Au 3, fini le château Saint-Ange, nous sommes loin de Rome dans un camp de soldats au point du jour. Cavaradossi demande à écrire un mot qu'il jette aussitôt avant que ne surgisse sa libératrice, robe rouge et cape grise - aussitôt posée dans un coin comme si elle s'apprêtait à prendre le thé. Que va faire Tosca puisqu’elle ne pourra pas se jeter dans le vide pour éviter que les sbires de Scarpia ne l'étripe ? Mais rien ! Appelée à nouveau par la lumière (céleste ?), elle s'avance vers le lointain après avoir invectivé Scarpia et qu'un rideau de tulle ne soit tombé des cintres. Rideau ! L'opéra permet beaucoup de choses, encore faut-il que l'imagination du metteur en scène soit suffisamment débordante pour que nous puissions accepter de nouvelles propositions. Rien de tel ici, juste une coquetterie, un petit plaisir solitaire que s'octroie un « artiste » paresseux.
L’exécution musicale aurait pu nous faire oublier ce désastre, mais la direction empesée de Daniel Oren, sans nerf, sans rythme, étire la partition au point de la rendre interminable : où sont le théâtre, l’adrénaline, la montée d'angoisse et de désir ? A aucun moment dans cette fosse gagnée par l'ennui.

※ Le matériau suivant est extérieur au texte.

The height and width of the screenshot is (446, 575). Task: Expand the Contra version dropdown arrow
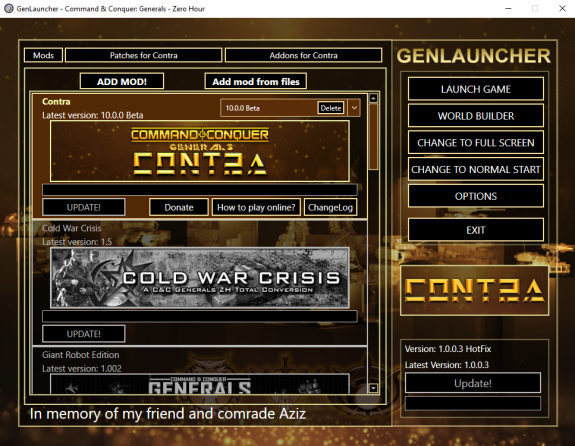pyautogui.click(x=354, y=108)
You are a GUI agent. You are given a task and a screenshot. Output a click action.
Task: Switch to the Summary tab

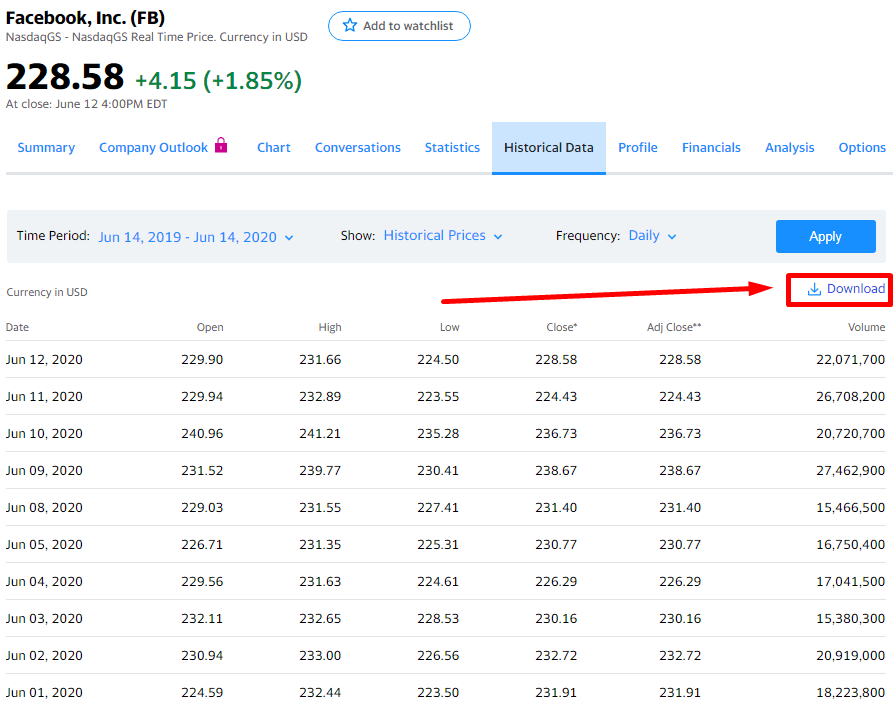tap(46, 148)
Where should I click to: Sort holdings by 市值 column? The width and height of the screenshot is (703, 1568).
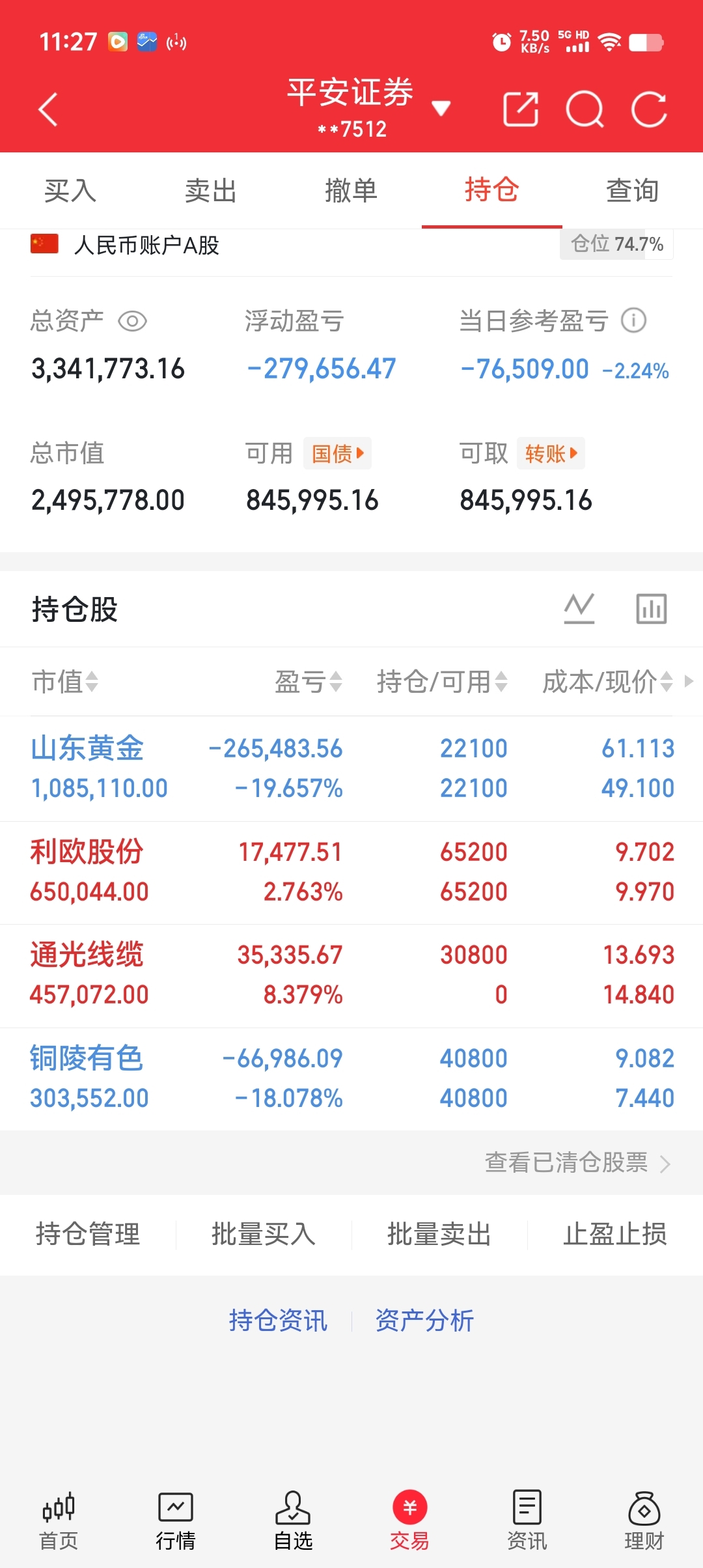(65, 682)
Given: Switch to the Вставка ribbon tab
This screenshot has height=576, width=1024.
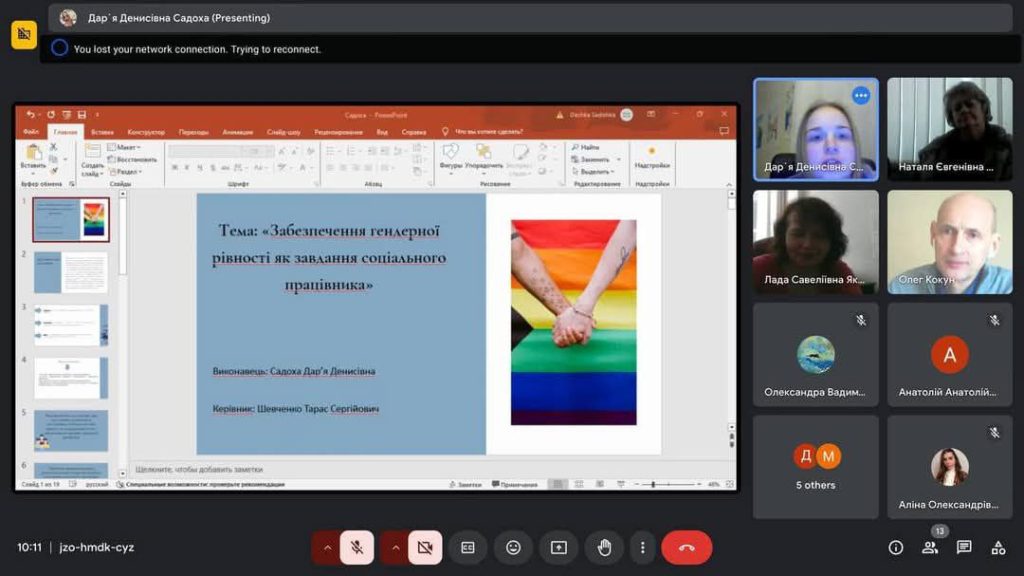Looking at the screenshot, I should pyautogui.click(x=102, y=132).
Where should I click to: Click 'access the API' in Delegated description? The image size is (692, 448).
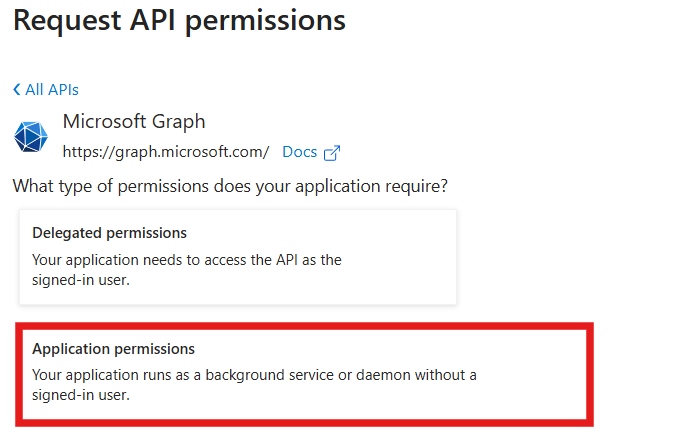point(251,260)
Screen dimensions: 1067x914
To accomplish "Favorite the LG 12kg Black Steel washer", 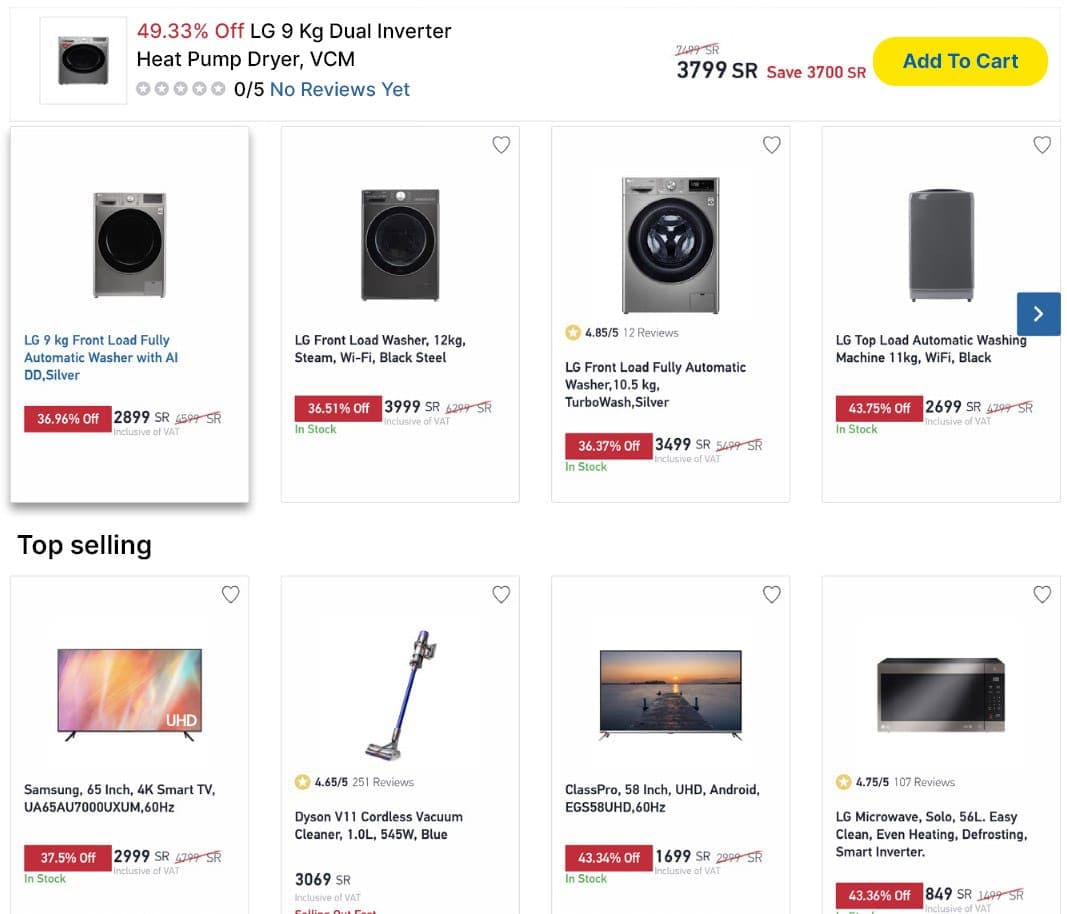I will [501, 145].
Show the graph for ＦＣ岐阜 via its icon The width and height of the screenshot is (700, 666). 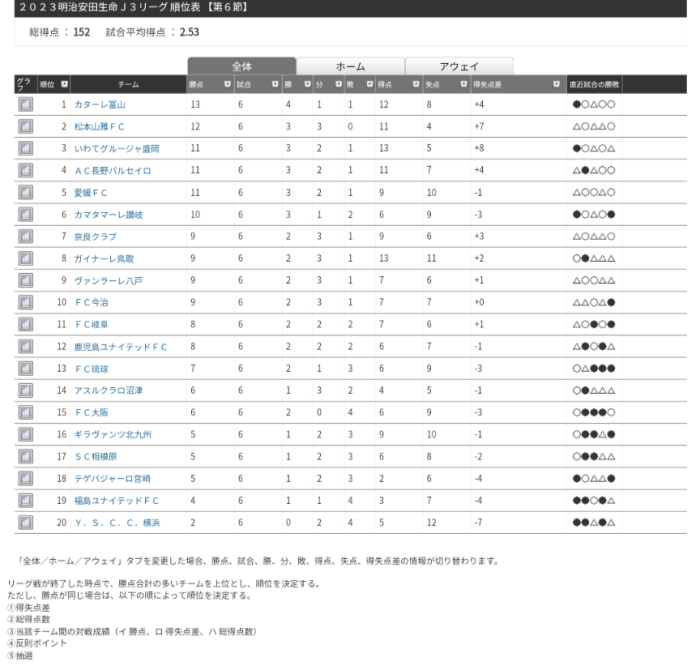24,324
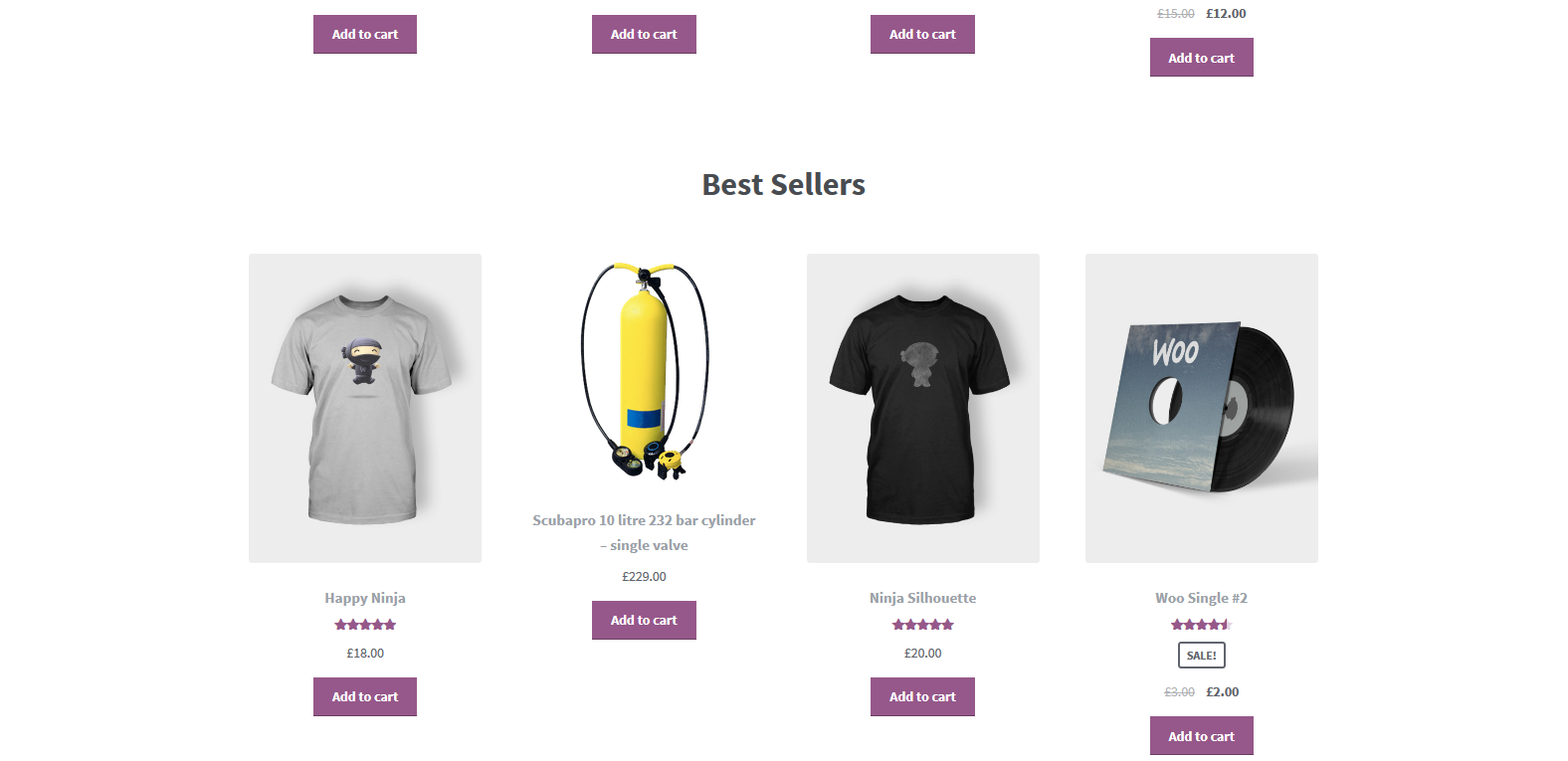Open the Happy Ninja t-shirt product image
This screenshot has height=761, width=1568.
(x=365, y=408)
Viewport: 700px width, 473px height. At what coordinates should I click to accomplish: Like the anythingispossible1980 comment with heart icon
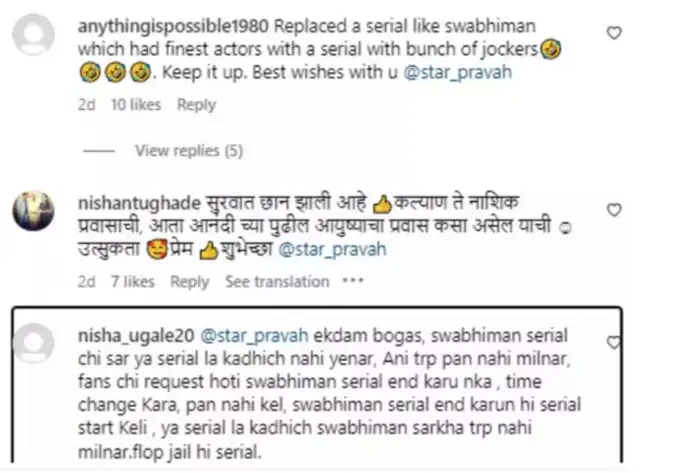coord(614,33)
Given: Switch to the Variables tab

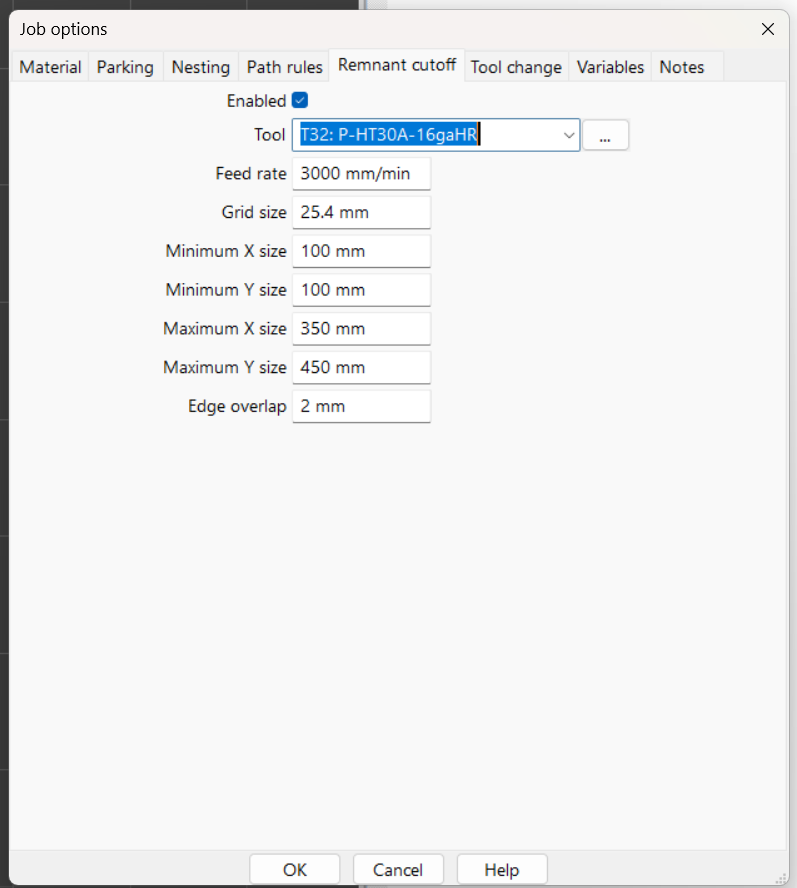Looking at the screenshot, I should pos(610,67).
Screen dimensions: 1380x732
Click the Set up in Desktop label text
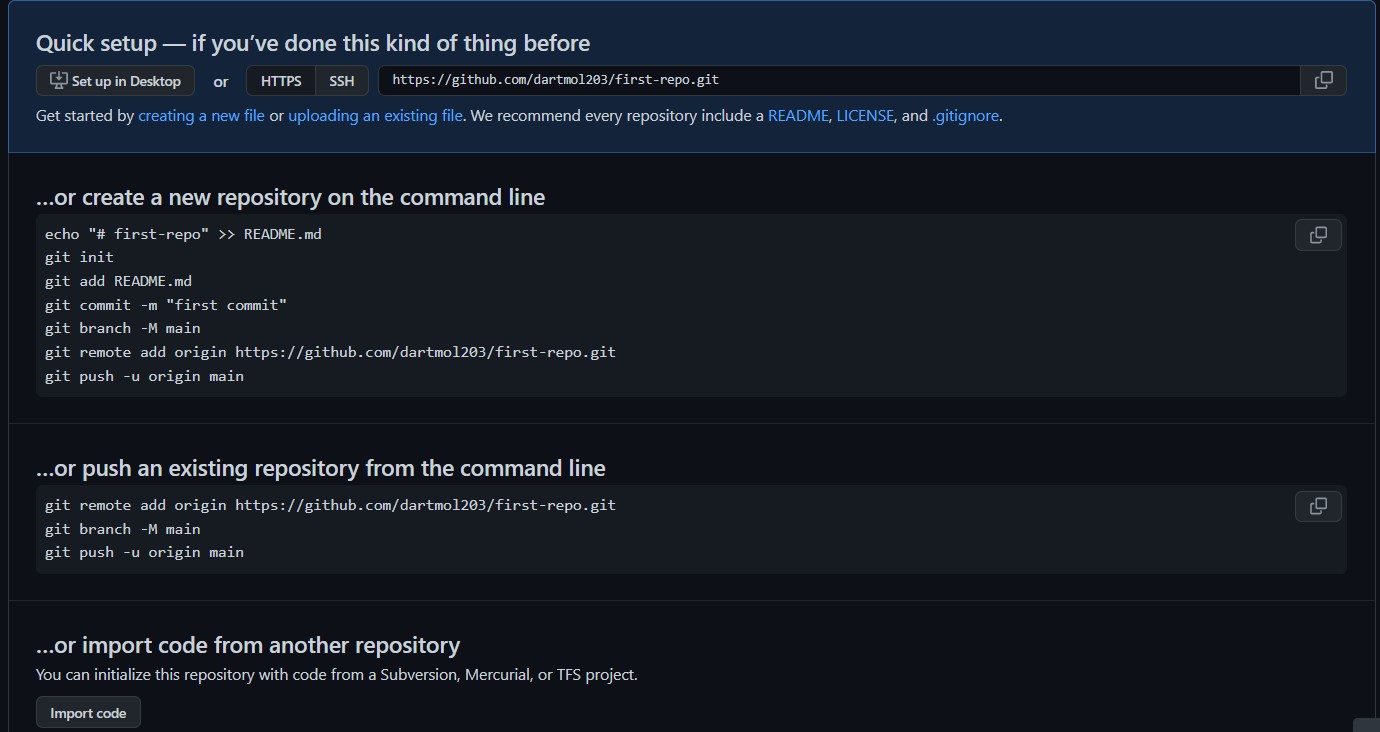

Plutôt élégante, Martina Serafin est bien trop terne scéniquement et bien trop sage vocalement pour apporter à Tosca toute la démesure et la violence que son tempérament volcanique appelle. Marcelo Alvarez s'en tire plutôt mieux avec un Mario au timbre soigné et encore solaire, malgré un jeu limité. Attendu avec intérêt, le premier Scarpia de Ludovic Tézier n'a pas tenu ses promesses. Annoncé malade, il aurait pu compenser ses problèmes de voix par une prestation habitée, or dans l’incapacité de noircir sa ligne de chant, de durcir son articulation et de violenter son expression, il passe à côté du personnage : ni odieux, ni bestial, ni même dangereux, il n'est au final qu'un notable de province qui veut ajouter une belle à son tableau de chasse. Pour savoir s'il est apte à incarner Scarpia, il faudra revenir.
Paris méritait mieux et l'on regrette que la Bastille ne soit pas associée à la production de Luc Bondy (vue à Munich, Milan et New York) qui sans révolutionner le propos a le mérite de fonctionner d'un point de vue dramatique.
Notez cependant que cette nouvelle Tosca est proposée dans trois distributions différentes jusqu’au 28 novembre.
François Lesueur
Puccini : Tosca – Paris, Opéra Bastille, 10 octobre 2014. Jusqu’au 28 novembre 2014.